Re: gcc compile-time performance
- From: law at redhat dot com
- To: "David S. Miller" <davem at redhat dot com>
- Cc: gcc at gcc dot gnu dot org, bernds at redhat dot com
- Date: Sun, 19 May 2002 11:11:08 -0600
- Subject: Re: gcc compile-time performance
- Reply-to: law at redhat dot com
In message <firstname.lastname@example.org>, "David S. Miller" write
> The biggest offender on x86 for some of my profiles seems to be
> for_each_rtx(), which actually stems a tiny bit from stupidity in
> for_each_rtx (some recursion can be eliminated) and a lot of stupidity
> in CSE.
> CSE's approx_reg_cost() is the true problem... That thing gets called
> on every expression CSE inserts into it's tables, every address that
> the cost is computed for, etc. (which is "a lot"). What's more it is
> implemented stupidly (construct a reg set just to check for bits set,
> ummm why not just do the counter bumping in the for_each_rtx helper
> function, duh...)
> Furthermore, when approx_reg_cost does get a REG, it should just
> return -1 to for_each_rtx so it doesn't look into subexpressions
> of the REG (translating into 2 or 1 useless recursive call to
> for_each_rtx depending upon whether simple recursion has been
> eliminated from for_each_rtx).
> Finally, the whole hardreg counting thing is just to see if there
> is ONE hard reg present in the expression. This also only matters
> on SMALL_REGISTER_CLASSES machines, so we can just return '1' from
> approx_reg_cost_1() if we see a hard reg on a S_R_C target and check
> that in the top-level return from for_each_rtx().

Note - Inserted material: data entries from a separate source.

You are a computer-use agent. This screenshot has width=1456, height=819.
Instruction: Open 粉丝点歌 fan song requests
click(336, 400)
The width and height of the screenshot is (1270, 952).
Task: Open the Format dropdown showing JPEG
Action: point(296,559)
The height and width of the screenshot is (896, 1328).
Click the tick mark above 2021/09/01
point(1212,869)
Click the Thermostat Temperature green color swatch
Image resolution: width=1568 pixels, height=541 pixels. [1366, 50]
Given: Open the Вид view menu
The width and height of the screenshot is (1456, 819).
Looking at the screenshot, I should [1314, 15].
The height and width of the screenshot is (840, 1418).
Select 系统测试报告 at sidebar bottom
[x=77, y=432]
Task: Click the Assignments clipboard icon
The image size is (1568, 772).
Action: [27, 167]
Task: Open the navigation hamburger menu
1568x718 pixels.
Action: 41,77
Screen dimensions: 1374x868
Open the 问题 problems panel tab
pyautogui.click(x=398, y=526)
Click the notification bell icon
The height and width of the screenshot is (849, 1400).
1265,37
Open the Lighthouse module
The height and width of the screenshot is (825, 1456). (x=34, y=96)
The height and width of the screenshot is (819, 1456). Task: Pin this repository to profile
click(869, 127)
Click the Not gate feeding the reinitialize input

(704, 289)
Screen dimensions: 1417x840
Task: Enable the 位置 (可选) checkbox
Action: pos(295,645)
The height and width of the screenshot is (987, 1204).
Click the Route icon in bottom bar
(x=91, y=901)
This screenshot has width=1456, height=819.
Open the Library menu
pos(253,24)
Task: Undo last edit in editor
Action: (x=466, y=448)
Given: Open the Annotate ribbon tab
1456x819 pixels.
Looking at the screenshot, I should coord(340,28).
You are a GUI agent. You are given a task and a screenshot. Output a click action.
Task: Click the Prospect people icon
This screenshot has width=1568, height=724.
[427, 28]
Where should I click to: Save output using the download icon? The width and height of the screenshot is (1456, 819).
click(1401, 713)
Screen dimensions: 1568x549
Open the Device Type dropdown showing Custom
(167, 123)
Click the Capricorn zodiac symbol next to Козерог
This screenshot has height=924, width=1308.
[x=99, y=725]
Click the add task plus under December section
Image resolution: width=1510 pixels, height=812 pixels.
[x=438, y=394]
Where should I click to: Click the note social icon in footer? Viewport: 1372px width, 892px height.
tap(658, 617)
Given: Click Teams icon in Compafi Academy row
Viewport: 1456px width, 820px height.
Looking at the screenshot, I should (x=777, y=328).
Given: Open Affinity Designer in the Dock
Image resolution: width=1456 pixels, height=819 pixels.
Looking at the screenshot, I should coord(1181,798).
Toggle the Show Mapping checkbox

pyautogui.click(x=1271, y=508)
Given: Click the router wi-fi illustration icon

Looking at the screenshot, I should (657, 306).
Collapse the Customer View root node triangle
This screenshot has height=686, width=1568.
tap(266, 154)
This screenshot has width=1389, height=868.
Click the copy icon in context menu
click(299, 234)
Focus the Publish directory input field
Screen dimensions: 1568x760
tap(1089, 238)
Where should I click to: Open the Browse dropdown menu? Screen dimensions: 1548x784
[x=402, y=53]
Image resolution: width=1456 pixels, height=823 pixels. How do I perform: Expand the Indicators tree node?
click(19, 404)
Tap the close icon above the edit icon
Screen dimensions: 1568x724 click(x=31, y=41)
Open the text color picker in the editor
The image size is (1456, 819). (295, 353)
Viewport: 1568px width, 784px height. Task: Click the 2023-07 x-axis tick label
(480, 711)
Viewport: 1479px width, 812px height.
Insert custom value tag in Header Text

> I've begun to hack up most of this... patch below in case anyone
> wants to play along at home.
> One big disappointment is that, because approx_reg_cost runs on
> just about any RTX, we can't use note_uses() just like gcse.c
> does to find REGs. note_uses only works on the toplevel pattern
> of an INSN.
> Even with my fixes below, for_each_rtx still is the third function
> listed in the x86 profiles (right under memset() and cse_insn()).
> I started to look into the memset() issues, but got distracted
> when I noticed this approx_reg_cost() buisness...
> Basically, I discovered that the compiler spends most of it's time
> computing a heuristic... I think that speaks for itself :-)
[ ... ]
Whoops. It is this change that gets me 1-2%.
The change to cselib causes my PAs to hang in cselib_invalidate_regno.